Task brief: Render the records from the line with "Given: Select 2026" up to and including the line with "Looking at the screenshot, I should [668, 244]." as a Markdown table with columns Row and Record line, skipping blank lines and leaving the pictures out.

Record list:

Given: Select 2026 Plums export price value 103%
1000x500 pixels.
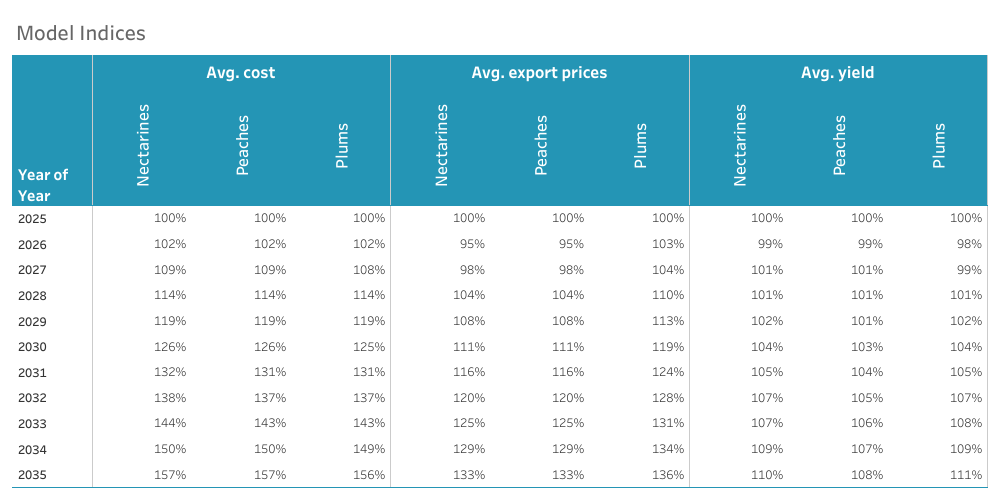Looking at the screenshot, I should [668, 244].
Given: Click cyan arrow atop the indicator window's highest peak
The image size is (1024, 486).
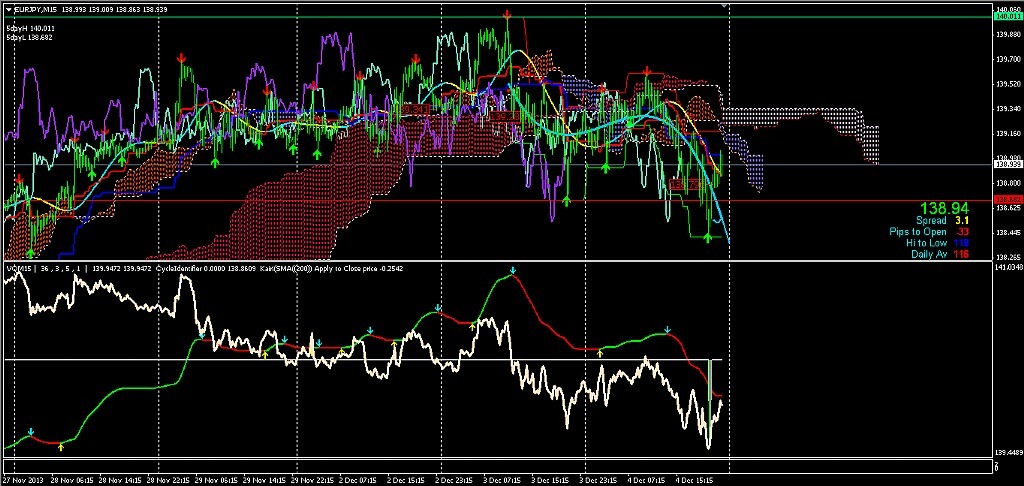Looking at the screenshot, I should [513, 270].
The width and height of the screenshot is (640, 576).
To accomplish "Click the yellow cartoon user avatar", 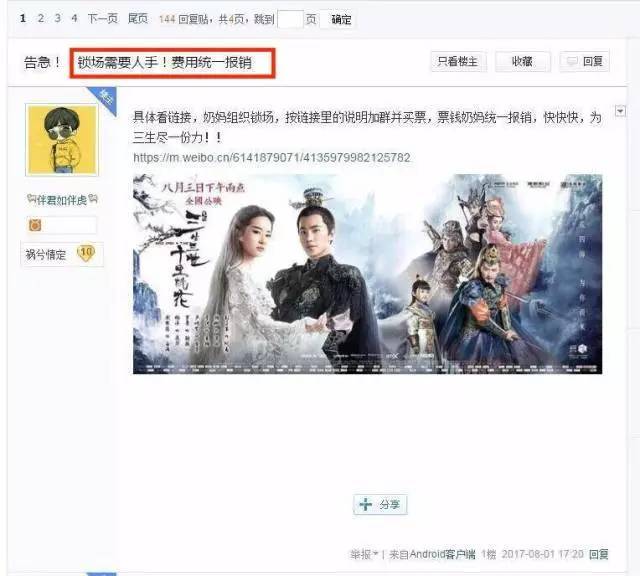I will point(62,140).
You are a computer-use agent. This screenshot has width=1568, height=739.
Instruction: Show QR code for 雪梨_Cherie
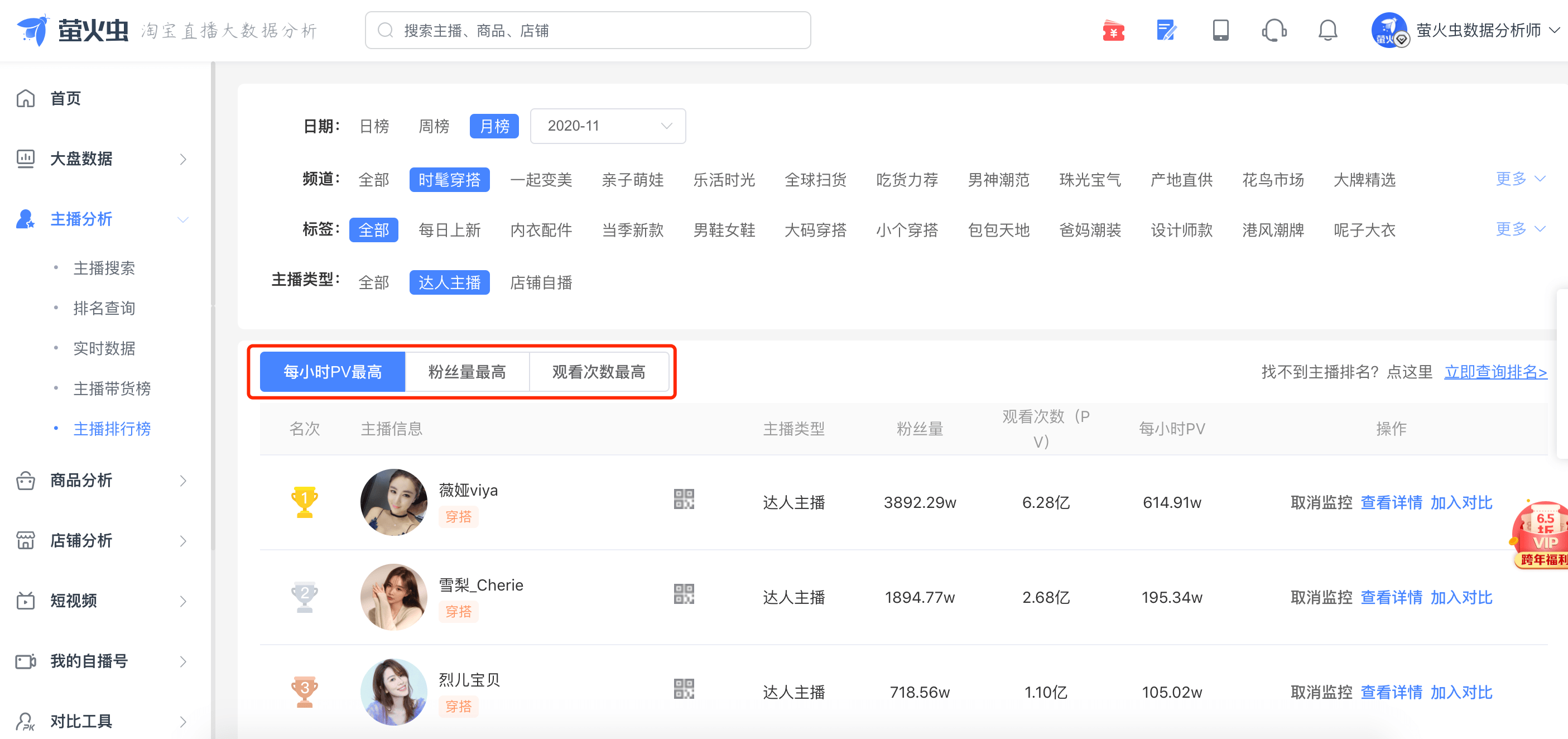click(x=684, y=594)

* * *

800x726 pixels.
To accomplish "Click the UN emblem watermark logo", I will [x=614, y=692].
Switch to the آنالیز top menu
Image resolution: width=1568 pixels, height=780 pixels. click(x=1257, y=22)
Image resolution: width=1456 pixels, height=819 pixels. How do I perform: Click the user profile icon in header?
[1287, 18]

Solved problem:
| Row | Record line |
|---|---|
| 1 | Given: Select 2026 Plums export price value 103% |
| 2 | 1000x500 pixels. |
| 3 | Looking at the screenshot, I should [668, 244]. |